Susu Import Murah Karena Bebas Bea Masuk, Peternak Sapi Gulung Tikar
RN - Para peternak sapi yang memproduksi susu segar banyak yang bangkrut. Mereka gagal bersaing dengan susu impor.
Padahal dari total konsumsi per tahun yang mencapai 4,4 juta ton pada 2022-2023, industri di dalam negeri hanya mampu memproduksi 837.223 ton. Alhasil, pemerintah melakukan perjanjian perdagangan dengan membebaskan bea masuk susu import.
Menteri Koperasi Budi Arie Setiadi buka-bukaan soal tingginya angka impor susu sapi ke Tanah Air. Dia menyatakan, negara pengekspor susu, yang mayoritasnya dari Australia dan Selandia Baru, memanfaatkan perjanjian perdagangan bebas dengan Indonesia. Perjanjian tersebut menghapuskan bea masuk pada produk susu sehingga membuat harga produk mereka lebih murah 5% dari harga global saat masuk ke Indonesia.
BERITA TERKAIT :Harga Celana Dalam Di Hongkong Rp 140 Ribu, Biaya Bea Masuknya Rp 800 Ribu
"Negara-negara mengekspor susu memanfaatkan perjanjian perdagangan bebas dengan Indonesia yang menghapuskan bea masuk pada produk susu sehingga membuat harga produk mereka setidaknya 5% lebih rendah dari harga pengekspor susu global lainnya," jelas Budi Arie di Kantor Kementerian Koperasi, Jakarta Selatan, Senin (11/11/2024).
Oleh karena itu ia menyebut perlu ada koordinasi lanjutan dengan Kementerian Perdagangan mengenai kebijakan tersebut. Tak hanya itu, kondisi diperparah dengan pelaku industri yang mengimpor produk dalam bentuk susu bubuk.
"Hal ini membuat para peternak sapi di Indonesia mengalami kerugian dimana harga susu segar menjadi lebih murah. Saat ini harganya mencapai Rp 7.000 per liter, harga keekonomian yang ideal adalah Rp 9.000 per liter. Padahal susu skim secara kualitas jauh di bawah susu sapi segar karena sudah melalui berbagai macam proses," bebernya.
Ia juga memaparkan data jumlah sapi pera pada 2023 milik Gabungan Koperasi Susu Indonesia (GKSI) yang sebanyak 227.615 ekor. Sementara pada peternak modern jumlahnya 32.00 ekor.
Produksi susu tahunan yang dihasilkan dari Koperasi adalah 407.000 ton atau menyumbang sekitar 71%. Sementara peternakan modern memproduksi 164.000 ton atau 29%.

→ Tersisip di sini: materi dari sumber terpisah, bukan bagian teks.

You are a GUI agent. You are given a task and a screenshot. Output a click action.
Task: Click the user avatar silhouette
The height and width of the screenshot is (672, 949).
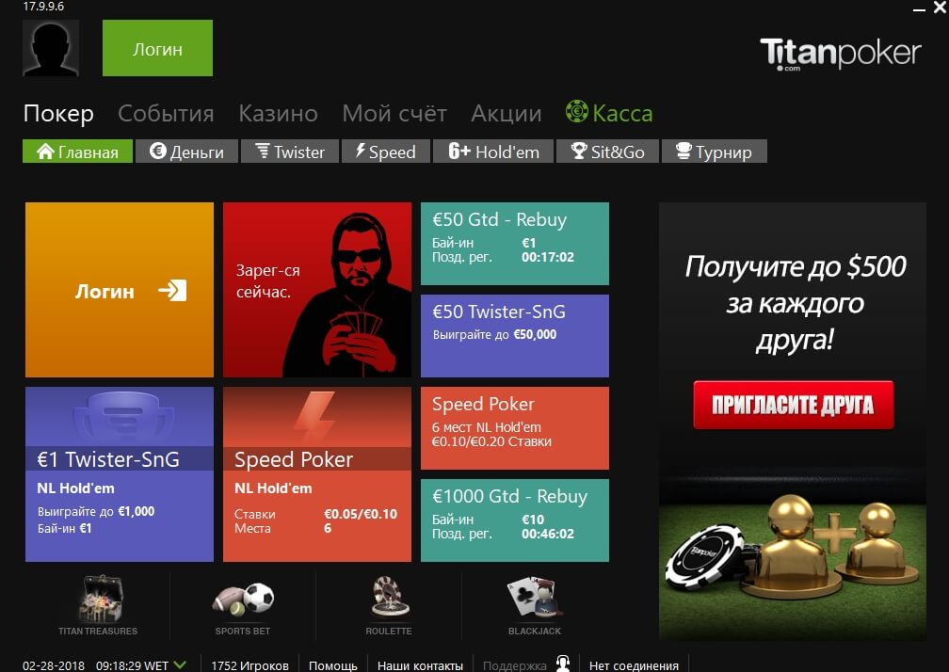(51, 48)
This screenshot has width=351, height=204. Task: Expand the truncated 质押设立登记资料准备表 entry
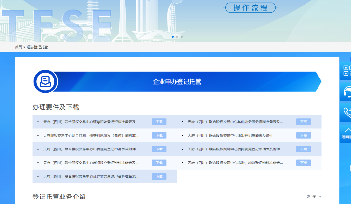tap(91, 162)
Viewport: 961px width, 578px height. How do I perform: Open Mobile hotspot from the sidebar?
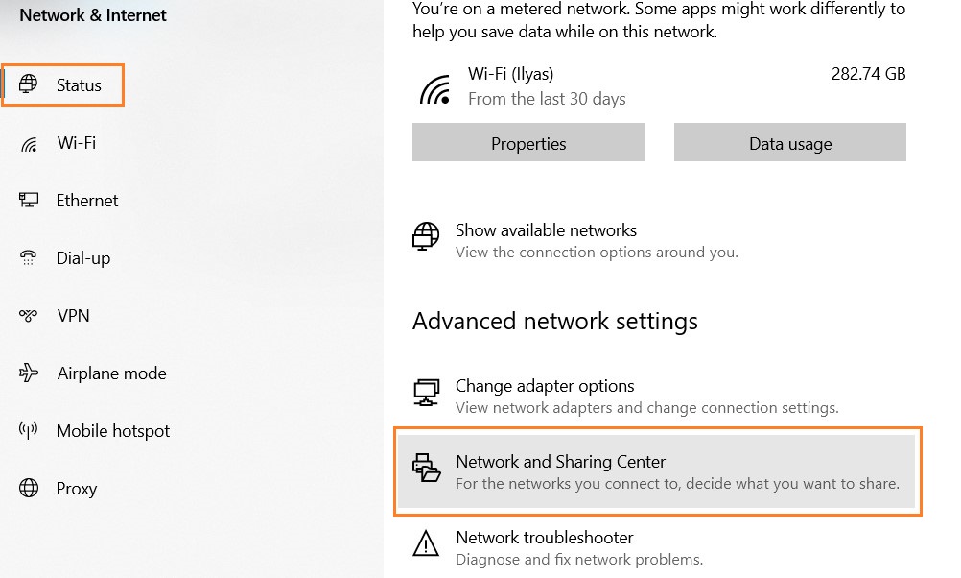[x=111, y=430]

Wakil Menteri Koperasi dan UKM, Ferry Juliantono, meminta bea masuk 0% untuk susu impor memicu pasokan susu segar melimpah dan tidak terserap optimal oleh industri.

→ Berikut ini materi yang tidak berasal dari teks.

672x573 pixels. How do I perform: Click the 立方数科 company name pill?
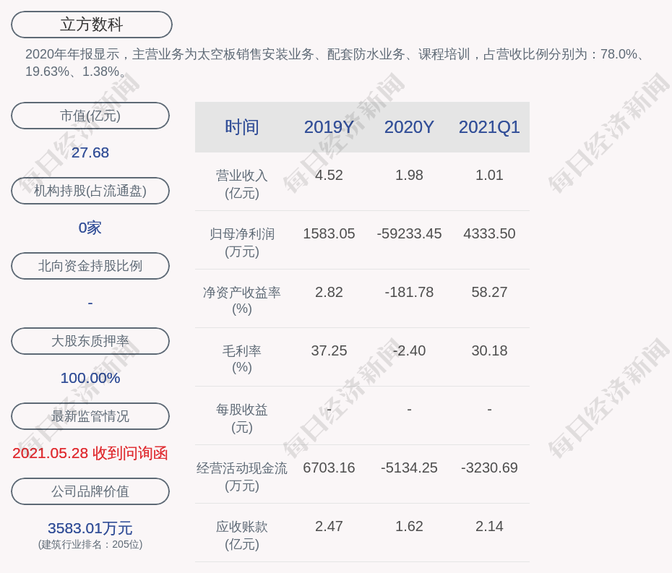click(x=92, y=25)
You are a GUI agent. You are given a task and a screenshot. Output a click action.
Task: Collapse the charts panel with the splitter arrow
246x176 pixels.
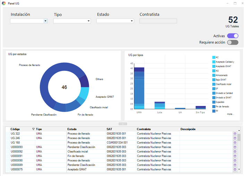[x=123, y=123]
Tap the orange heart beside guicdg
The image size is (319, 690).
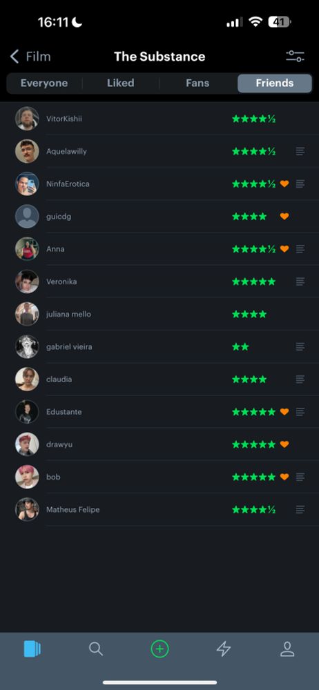[284, 217]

Menurut Ferry, tingginya impor susu yang mencapai hampir 4 juta ton per tahun telah menekan daya saing peternak sapi perah lokal.
"Kementerian Koperasi ingin menegaskan bahwa selain menyelesaikan masalah yang dihadapi peternak sapi perah di Boyolali, kami juga akan menindaklanjuti pertemuan pagi tadi bersama Kementerian Pertanian dan Sekretariat Negara. Presiden telah menginstruksikan agar masalah ini segera dituntaskan," ujar Ferry.
Ferry menekankan bahwa jika kebijakan bea masuk 0 persen tetap dipertahankan, maka sebaiknya diimbangi dengan pemberian insentif bagi peternak sapi perah domestik.
"Kita perlu insentif yang kuat agar peternak lokal mampu bersaing, mengingat biaya produksi susu lokal per liter lebih tinggi dibandingkan produk impor," jelasnya.
Mandi Susu
Para peternak sapi perah di Jawa Tengah hingga Jawa Timur kesal. Mereka ramai-ramai membuang susu hasil produksinya.
Bahkan ada juga yang sengaja air susu untuk mandi. Penyebabnya, susu sapi produksi lokal tak terserap usai ada pembatasan kuota di industri pengolahan.
Peternak sapi perah dan pengepul susu di Boyolali, Jawa Tengah misalnya menggelar aksi mandi susu dari susu yang tak terserap industri di Tugu Susu Tumpah, Boyolali, Jawa Tengah, Sabtu lalu (9/11).
Aksi ini merupakan bentuk protes atas pembatasan kuota di Industri Pengolahan Susu (IPS). Mereka kecewa serapan susu sapi lokal berkurang.
Peternak dan pengepul susu Boyolali berharap pemerintah dan industri pengolahan mengutamakan produksi susu lokal untuk memenuhi kebutuhan susu dalam negeri.
Sebelumnya, para peternak sapi perah dan pengepul susu di Jawa Timur juga memprotes hal serupa. Peternak sapi di Pasuruan, Jatim, juga membuang susu hasil panen lantaran ada pembatasan jumlah pengiriman susu ke industri pengolahan.
Peternak menilai kondisi ini terjadi akibat kurangnya kontrol pemerintah terhadap susu impor. Para peternak berharap pemerintah memperhatikan pasokan susu dalam negeri.